Registros extraídos de un conjunto de datos:

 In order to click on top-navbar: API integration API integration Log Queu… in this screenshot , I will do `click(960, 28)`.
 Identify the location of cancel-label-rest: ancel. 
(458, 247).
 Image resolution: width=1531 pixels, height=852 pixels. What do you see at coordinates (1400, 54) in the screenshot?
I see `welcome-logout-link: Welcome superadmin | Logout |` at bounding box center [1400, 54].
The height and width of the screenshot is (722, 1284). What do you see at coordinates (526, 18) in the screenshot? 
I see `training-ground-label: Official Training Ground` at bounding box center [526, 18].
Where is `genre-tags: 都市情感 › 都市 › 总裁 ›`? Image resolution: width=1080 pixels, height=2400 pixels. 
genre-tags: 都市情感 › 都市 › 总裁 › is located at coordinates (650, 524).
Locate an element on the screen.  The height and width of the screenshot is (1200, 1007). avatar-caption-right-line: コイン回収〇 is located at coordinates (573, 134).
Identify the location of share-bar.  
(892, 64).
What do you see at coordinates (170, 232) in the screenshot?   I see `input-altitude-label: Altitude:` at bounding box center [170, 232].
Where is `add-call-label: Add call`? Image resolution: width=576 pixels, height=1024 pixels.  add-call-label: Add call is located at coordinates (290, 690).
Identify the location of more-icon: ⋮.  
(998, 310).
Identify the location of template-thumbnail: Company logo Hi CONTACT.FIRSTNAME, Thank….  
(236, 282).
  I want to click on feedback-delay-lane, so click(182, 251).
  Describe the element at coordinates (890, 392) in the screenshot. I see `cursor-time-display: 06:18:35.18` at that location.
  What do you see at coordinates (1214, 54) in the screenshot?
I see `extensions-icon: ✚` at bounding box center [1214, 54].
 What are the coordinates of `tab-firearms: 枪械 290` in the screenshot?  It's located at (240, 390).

- OBJETIVO DE LA TAREA
Transcriba de nuevo los registros, desde el que contiene "Identify the location of share-bar." hasta el final, sustituyendo "Identify the location of" por "Find the position of" y sin modificar nada más.

- SOLUCIÓN PROPUESTA
Find the position of share-bar.  
(892, 64).
What do you see at coordinates (170, 232) in the screenshot?   I see `input-altitude-label: Altitude:` at bounding box center [170, 232].
Where is `add-call-label: Add call`? Image resolution: width=576 pixels, height=1024 pixels.  add-call-label: Add call is located at coordinates (290, 690).
Find the position of more-icon: ⋮.  
(998, 310).
Find the position of template-thumbnail: Company logo Hi CONTACT.FIRSTNAME, Thank….  
(236, 282).
  I want to click on feedback-delay-lane, so click(182, 251).
  Describe the element at coordinates (890, 392) in the screenshot. I see `cursor-time-display: 06:18:35.18` at that location.
  What do you see at coordinates (1214, 54) in the screenshot?
I see `extensions-icon: ✚` at bounding box center [1214, 54].
 What are the coordinates of `tab-firearms: 枪械 290` in the screenshot?  It's located at (240, 390).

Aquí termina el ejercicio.